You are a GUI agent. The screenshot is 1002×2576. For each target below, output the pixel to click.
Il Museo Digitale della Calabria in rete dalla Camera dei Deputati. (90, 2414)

...

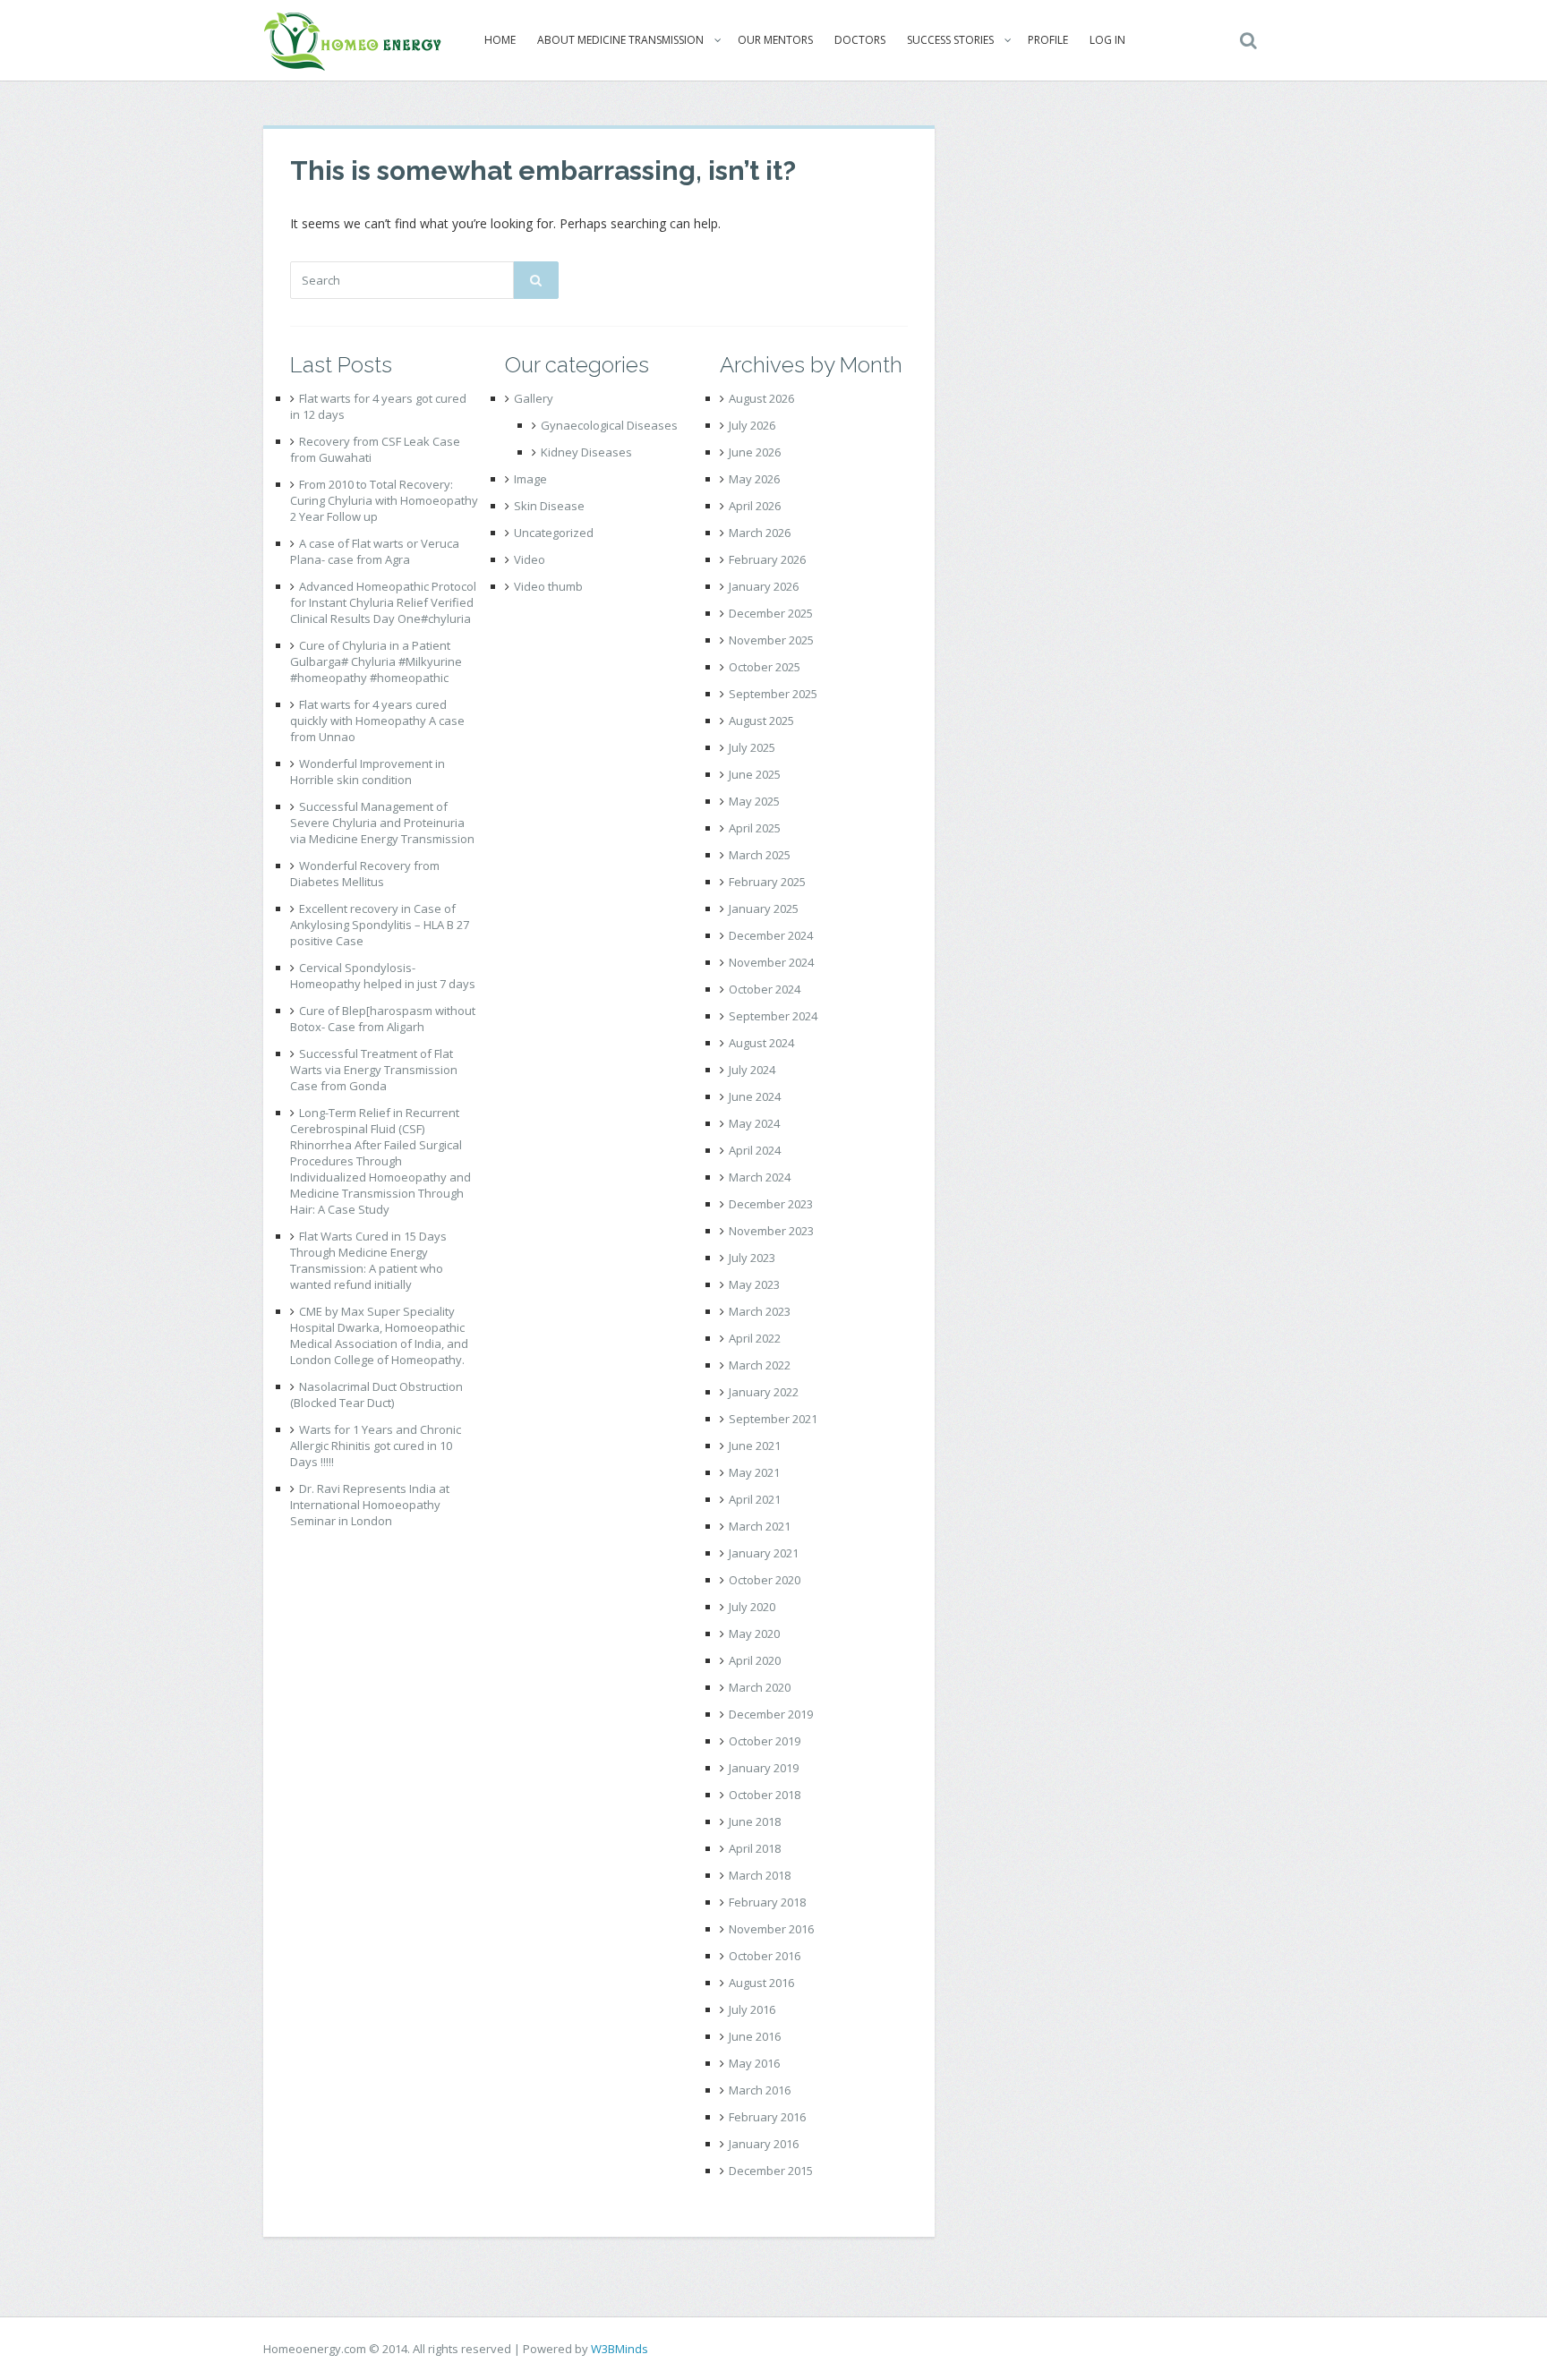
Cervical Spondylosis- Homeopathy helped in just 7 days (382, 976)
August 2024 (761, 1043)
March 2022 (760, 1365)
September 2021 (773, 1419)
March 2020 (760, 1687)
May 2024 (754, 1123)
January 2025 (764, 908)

Action item:
Only one part of the material above is to be transcribed, namely the lines starting with the line that has "Cervical Spondylosis- Homeopathy" and going on through the line that has "January 2025 (764, 908)", exactly as they stand.

Answer area:
Cervical Spondylosis- Homeopathy helped in just 7 days (382, 976)
August 2024 (761, 1043)
March 2022 (760, 1365)
September 2021 (773, 1419)
March 2020 (760, 1687)
May 2024 (754, 1123)
January 2025 (764, 908)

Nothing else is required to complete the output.